You can’t learn a programming language in a 30-minute video. You can from a 12-hour video but only if you are ready to watch those 12 hours over and over again until they are second nature to you.
And you have to be ready to be constantly learning — have the growth mindset, like Satya Nadella says, instead of the fixed mindset.
The fixed mindset is what made me a copy-paste developer in the first place. It is like learned helplessness.
When I was developing games in Stencyl and later Unity, if there wasn’t a ready-made asset that could do what I wanted, I would just find a design solution around it. I had just mentally created compartments where I knew I could do A, B, and C but believed X, Y, or Z were just out of my league.
If you mentally give up against a challenge that you have already determined to be too difficult or time-consuming to overcome, you’re stuck in the fixed mindset.
Closing Words
Learning happens when you stop focusing on deadlines.
Sure, we had deadlines for our assignments at the University of Utah. However, I realized that if I optimized for the deadlines by just doing the bare minimum to meet them, then I would miss out on why we were required to do those assignments in the first place.
We were there to learn, not just finish assignments and get a degree.
And learning is the first step towards breaking out of the fixed mindset.
I learned a lot at EAE but the most valuable lesson I took away was the belief that if there is some code — any code — that can realistically work, I can code it.
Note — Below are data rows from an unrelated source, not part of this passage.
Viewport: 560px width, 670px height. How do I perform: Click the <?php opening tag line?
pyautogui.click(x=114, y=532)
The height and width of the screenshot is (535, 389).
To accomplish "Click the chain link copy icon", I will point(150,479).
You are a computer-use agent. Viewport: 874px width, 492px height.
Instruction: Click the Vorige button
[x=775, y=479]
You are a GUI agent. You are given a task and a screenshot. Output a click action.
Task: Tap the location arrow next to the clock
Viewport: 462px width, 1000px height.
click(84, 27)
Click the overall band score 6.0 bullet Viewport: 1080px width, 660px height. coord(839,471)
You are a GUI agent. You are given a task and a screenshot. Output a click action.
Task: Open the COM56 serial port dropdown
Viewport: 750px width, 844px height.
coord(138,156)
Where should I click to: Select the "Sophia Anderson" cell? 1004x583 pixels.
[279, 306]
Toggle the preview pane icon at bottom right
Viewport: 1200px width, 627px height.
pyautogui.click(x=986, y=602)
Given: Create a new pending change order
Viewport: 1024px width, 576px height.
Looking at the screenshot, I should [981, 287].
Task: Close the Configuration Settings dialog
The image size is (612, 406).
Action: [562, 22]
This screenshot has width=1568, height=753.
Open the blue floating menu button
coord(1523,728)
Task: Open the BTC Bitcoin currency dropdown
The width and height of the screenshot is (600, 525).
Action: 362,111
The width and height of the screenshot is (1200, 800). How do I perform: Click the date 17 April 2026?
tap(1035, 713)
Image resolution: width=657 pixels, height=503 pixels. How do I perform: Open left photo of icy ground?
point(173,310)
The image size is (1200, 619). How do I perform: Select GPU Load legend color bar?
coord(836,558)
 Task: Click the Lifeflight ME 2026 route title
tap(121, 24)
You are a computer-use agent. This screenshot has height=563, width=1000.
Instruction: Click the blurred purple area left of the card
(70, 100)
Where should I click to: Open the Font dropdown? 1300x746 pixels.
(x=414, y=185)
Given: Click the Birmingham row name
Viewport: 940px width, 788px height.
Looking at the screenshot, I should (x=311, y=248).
Believe me, once you master your craft, everything that you want to do — like ship fast, ship better features, ship unique features — becomes easier than ever.
And the most rewarding aspect of breaking out of the copy-paste developer trap is that you can apply those lessons to other things in life.
When life throws you lemons, you won’t just be content with making lemonade. You will uproot that damn lemon tree and plant something much more satisfying in its place.